▶ What you should do
Continue the article about Delaware nurses teaching colleagues end-of-life care, picking up after its final sentence.

▶ Document text
────────────────────────────────────────

Volume 11, Number 4, 2003


Nurses teach colleagues about end-of-life care

Madeline Lambrecht has long taught UD nursing students how to provide better care to dying patients. Now, she's extending those educational efforts to nurses throughout the state of Delaware.

Lambrecht, who is director of the CHNS Division of Special Programs and a professor of nursing, is one of five Delaware nurse educators certified by the national End-of-Life Nursing Education Consortium (ELNEC) to lead a professional development program known as "Train the Trainer." The program's curriculum, presented in three daylong sessions, covers such topics as pain management, communication skills, nursing care at the end of life, ethical and legal considerations, symptom management and issues involving grief, loss and bereavement.

Last fall, Lambrecht and Delaware's four other ELNEC-certified nurse educators conducted the state's first three-day program, attended by 48 nurses.

────────────────────────────────────────

▶ Data extract
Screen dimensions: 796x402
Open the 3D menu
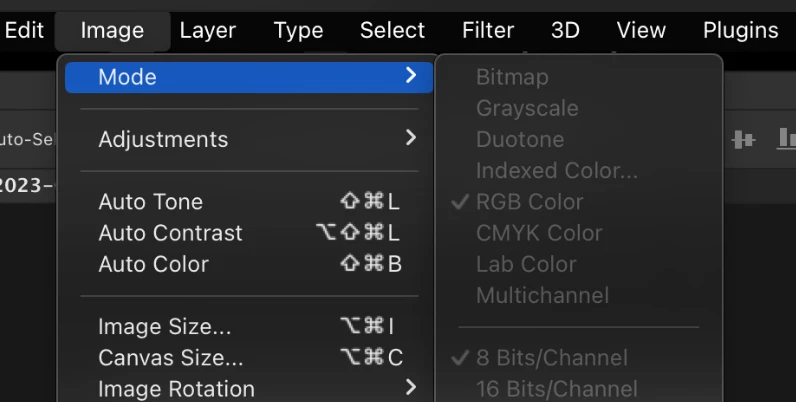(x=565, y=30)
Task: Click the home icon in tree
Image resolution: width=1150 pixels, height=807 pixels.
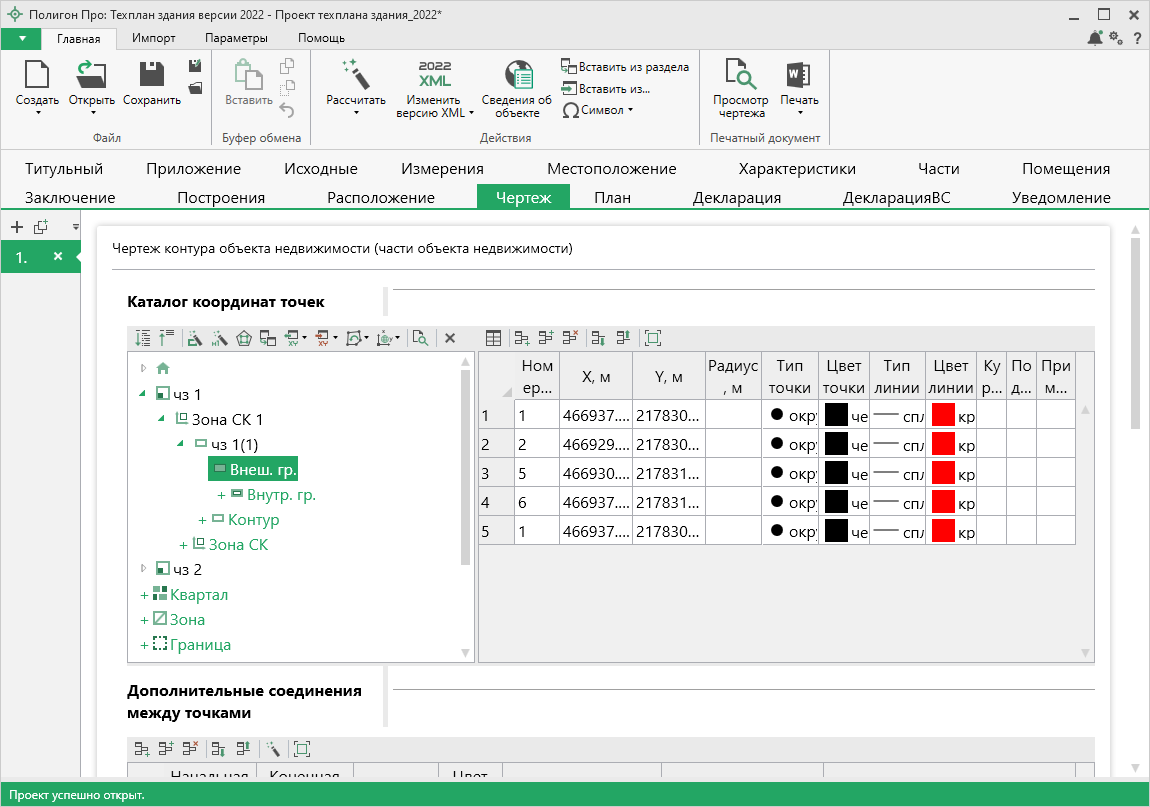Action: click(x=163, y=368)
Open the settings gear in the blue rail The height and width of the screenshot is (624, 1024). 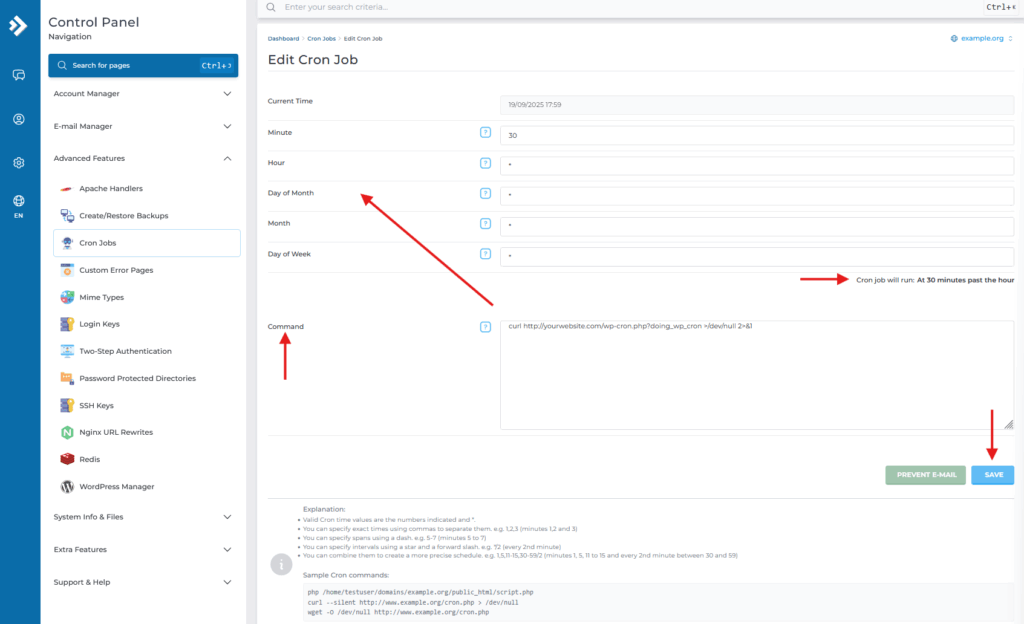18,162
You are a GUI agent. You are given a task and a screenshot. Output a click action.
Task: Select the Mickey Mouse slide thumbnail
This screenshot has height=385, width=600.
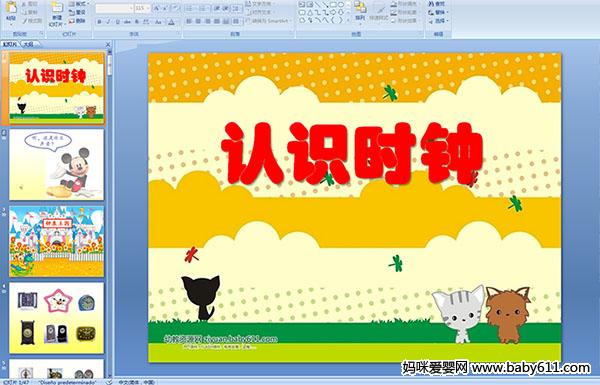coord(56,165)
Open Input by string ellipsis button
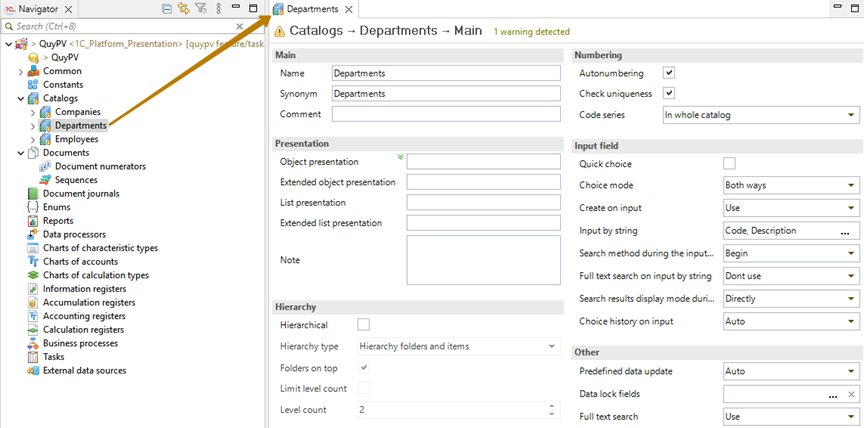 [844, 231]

────────────────────────────────────────

▶ Expected answer
"Many who attended were staff educators, who will go back to their agencies to disseminate the information there," Lambrecht says. "The bottom line is to provide better end-of-life care. That's what we all want, and, especially when you consider the aging population, you can see the increasing need for it."

ELNEC began in February 2000 with the help of a major grant from the Robert Wood Johnson Foundation. In Delaware, the "Train the Trainer" course was cosponsored by UD, the Delaware End-of-Life Coalition, Delaware Nurses Association and Delaware Hospice.